I often find that my writing reminds me of swimming...when I'd stand on the edge of that pool, knowing that once I got in and warmed up, I'd have a ball in the water. I've always wanted to be a mer creature. But there was that first cold shock of jumping in... Starting a new piece or contemplating revision, I can feel that rough concrete under my toes and smell chlorine. I know I'll love it once I'm warmed up and swimming, but there's that leap into that cold water!
Well, I leaped today into Backtrack my sequel to Find It, the tracking dog mystery that made the readers poll top ten for Ellery Queen last year. Got my first draft back from my seventy plus year old reader who has a
very sharp eye for plot holes. Was planning to play outside, but the Writing Gods decided I needed to do the revision so sent steady rain my way. And of course, once I did the plunge, I tore off happily through my favorite element, that word sea, and have finally come up for air. Mystery short stories are hard. In a novel, you can weave subplots to hide your main-plot clues so that your reader is taken by surprise at your end. In short form, those clues won't have nearly as much camoflage!
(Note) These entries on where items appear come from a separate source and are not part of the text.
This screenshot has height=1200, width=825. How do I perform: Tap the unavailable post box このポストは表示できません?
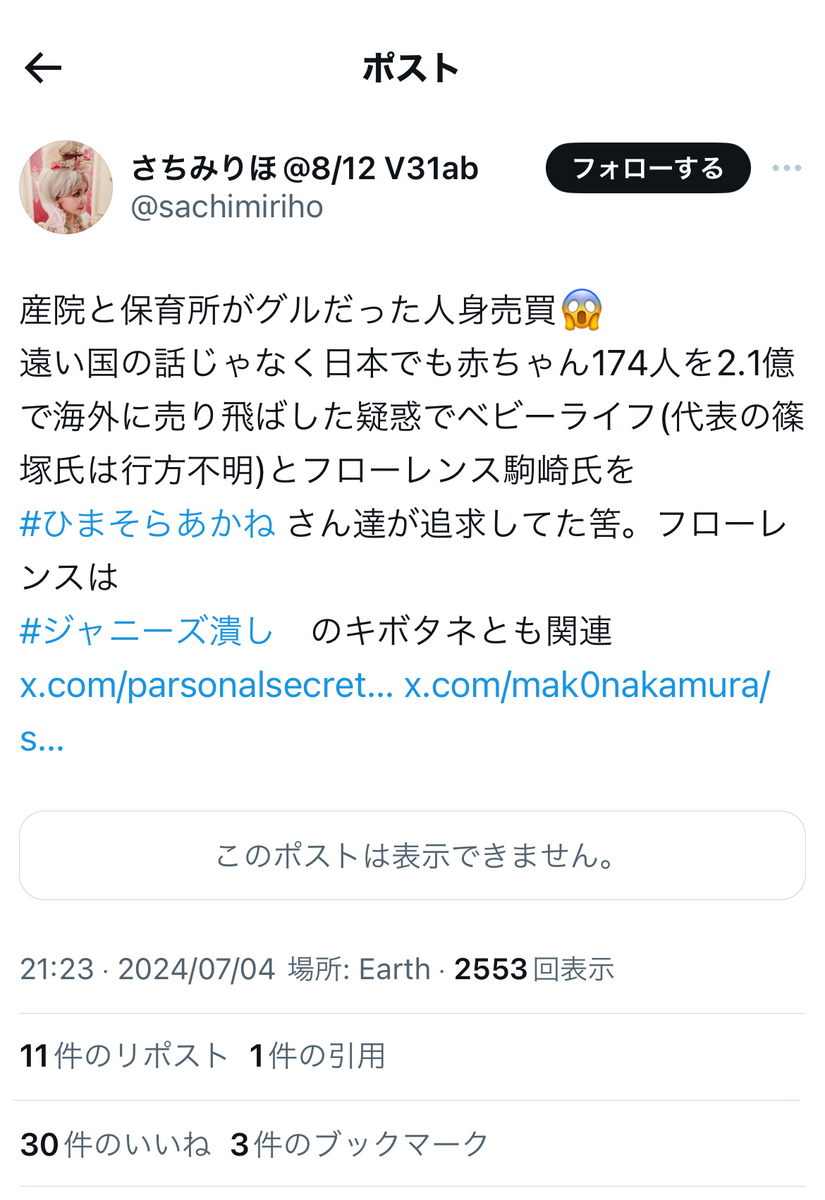[412, 855]
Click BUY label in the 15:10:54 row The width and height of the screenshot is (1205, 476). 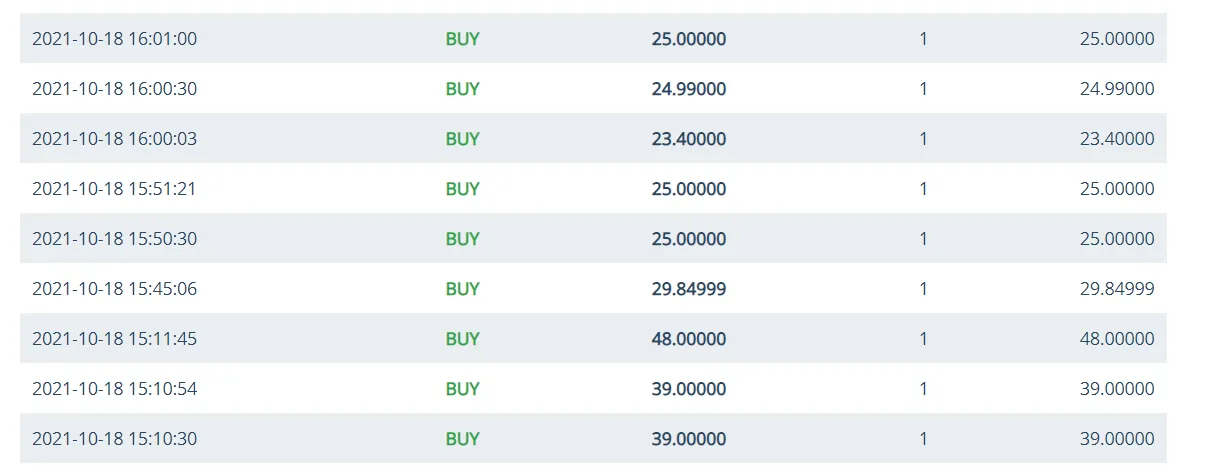(463, 389)
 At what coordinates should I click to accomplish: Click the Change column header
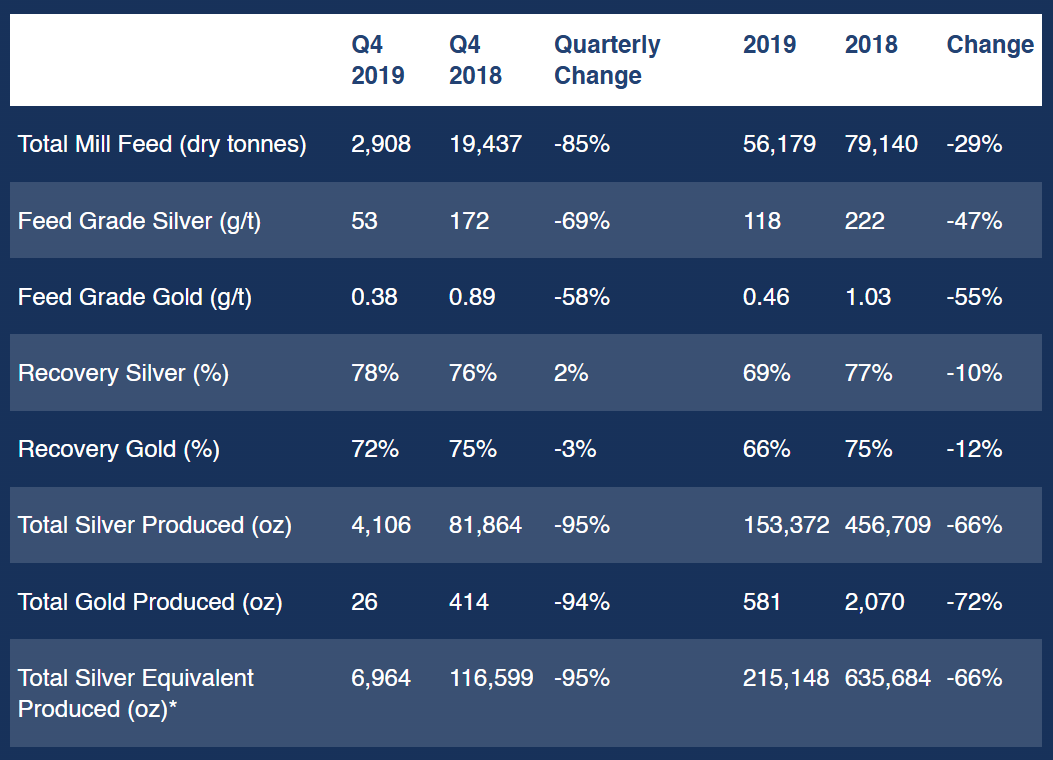(x=989, y=44)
They lie there in plain sight, so you have to use a lot more sleight of hand to hide them. And Jane, my reader, did indeed snatch some of them up and shake them in my face. I'm ever hopeful in mystery...leaving those clues lying around on the off chance my readers really won't see them. Of course they do, and of course I then have to fix them. I really NEED my mystery readers!
But the revision is done, in blue ink traceries all over the pages. Now I just have to translate back to electronic...that's one more polishing revision as I go. Then it's ready to send out.
Meanwhile, DJ, my three year old rott, grumbles at the Hairy Woodpecker pair who are eating all the suet in the feeder. I may not let
him eat it, but he sees no reason why I should waste it on big birds!